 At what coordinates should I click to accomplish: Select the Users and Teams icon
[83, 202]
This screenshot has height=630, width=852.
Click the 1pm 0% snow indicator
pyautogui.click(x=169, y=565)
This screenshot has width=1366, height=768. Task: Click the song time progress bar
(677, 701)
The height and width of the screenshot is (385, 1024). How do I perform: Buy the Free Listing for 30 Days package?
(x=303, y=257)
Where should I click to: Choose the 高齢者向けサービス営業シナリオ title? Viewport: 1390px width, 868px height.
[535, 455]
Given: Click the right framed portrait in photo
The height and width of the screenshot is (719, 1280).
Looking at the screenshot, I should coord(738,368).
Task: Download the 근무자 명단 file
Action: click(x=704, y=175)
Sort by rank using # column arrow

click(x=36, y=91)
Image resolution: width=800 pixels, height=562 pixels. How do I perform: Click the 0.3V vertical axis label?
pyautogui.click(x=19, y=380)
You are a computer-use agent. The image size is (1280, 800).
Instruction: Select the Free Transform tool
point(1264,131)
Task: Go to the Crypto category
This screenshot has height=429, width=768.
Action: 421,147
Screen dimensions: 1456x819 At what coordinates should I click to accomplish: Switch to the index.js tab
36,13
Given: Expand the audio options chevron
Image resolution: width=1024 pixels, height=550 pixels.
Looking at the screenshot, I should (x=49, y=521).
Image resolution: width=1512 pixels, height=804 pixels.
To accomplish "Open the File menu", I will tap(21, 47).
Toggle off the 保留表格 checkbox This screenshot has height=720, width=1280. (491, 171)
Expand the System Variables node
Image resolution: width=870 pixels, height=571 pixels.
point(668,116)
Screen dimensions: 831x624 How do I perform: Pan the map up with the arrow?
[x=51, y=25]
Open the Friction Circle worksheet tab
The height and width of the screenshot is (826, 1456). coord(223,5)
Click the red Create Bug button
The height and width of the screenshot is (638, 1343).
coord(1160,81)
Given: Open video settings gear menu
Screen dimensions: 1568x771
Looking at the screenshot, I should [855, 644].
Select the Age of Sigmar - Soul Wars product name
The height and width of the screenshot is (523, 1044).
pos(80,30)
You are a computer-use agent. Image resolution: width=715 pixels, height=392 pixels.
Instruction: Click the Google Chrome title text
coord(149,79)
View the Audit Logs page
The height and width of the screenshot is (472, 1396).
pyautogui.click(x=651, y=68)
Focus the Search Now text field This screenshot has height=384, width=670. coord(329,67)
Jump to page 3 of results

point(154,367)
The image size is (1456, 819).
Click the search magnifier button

■ ■ ■ ■ ■ ■ ■

Exercise directions:
Retype all of the records above exactly as they appear, line for line.

Exercise response:
 At what coordinates should I click to accomplish: Select the Users and Teams icon
[83, 202]
This screenshot has height=630, width=852.
Click the 1pm 0% snow indicator
pyautogui.click(x=169, y=565)
This screenshot has width=1366, height=768. Task: Click the song time progress bar
(677, 701)
The height and width of the screenshot is (385, 1024). How do I perform: Buy the Free Listing for 30 Days package?
(x=303, y=257)
Where should I click to: Choose the 高齢者向けサービス営業シナリオ title? Viewport: 1390px width, 868px height.
[535, 455]
Given: Click the right framed portrait in photo
The height and width of the screenshot is (719, 1280).
Looking at the screenshot, I should coord(738,368).
Task: Download the 근무자 명단 file
Action: click(x=704, y=175)
Sort by rank using # column arrow

click(x=36, y=91)
Image resolution: width=800 pixels, height=562 pixels. How do I perform: Click the 0.3V vertical axis label?
pyautogui.click(x=19, y=380)
You are a computer-use agent. The image size is (1280, 800).
Instruction: Select the Free Transform tool
point(1264,131)
Task: Go to the Crypto category
This screenshot has height=429, width=768.
Action: 421,147
Screen dimensions: 1456x819 At what coordinates should I click to accomplish: Switch to the index.js tab
36,13
Given: Expand the audio options chevron
Image resolution: width=1024 pixels, height=550 pixels.
Looking at the screenshot, I should (x=49, y=521).
Image resolution: width=1512 pixels, height=804 pixels.
To accomplish "Open the File menu", I will tap(21, 47).
Toggle off the 保留表格 checkbox This screenshot has height=720, width=1280. (491, 171)
Expand the System Variables node
Image resolution: width=870 pixels, height=571 pixels.
point(668,116)
Screen dimensions: 831x624 How do I perform: Pan the map up with the arrow?
[x=51, y=25]
Open the Friction Circle worksheet tab
The height and width of the screenshot is (826, 1456). coord(223,5)
Click the red Create Bug button
The height and width of the screenshot is (638, 1343).
coord(1160,81)
Given: Open video settings gear menu
Screen dimensions: 1568x771
Looking at the screenshot, I should [855, 644].
Select the Age of Sigmar - Soul Wars product name
The height and width of the screenshot is (523, 1044).
pos(80,30)
You are a computer-use agent. Image resolution: width=715 pixels, height=392 pixels.
Instruction: Click the Google Chrome title text
coord(149,79)
View the Audit Logs page
The height and width of the screenshot is (472, 1396).
pyautogui.click(x=651, y=68)
Focus the Search Now text field This screenshot has height=384, width=670. coord(329,67)
Jump to page 3 of results

point(154,367)
The image size is (1456, 819).
Click the search magnifier button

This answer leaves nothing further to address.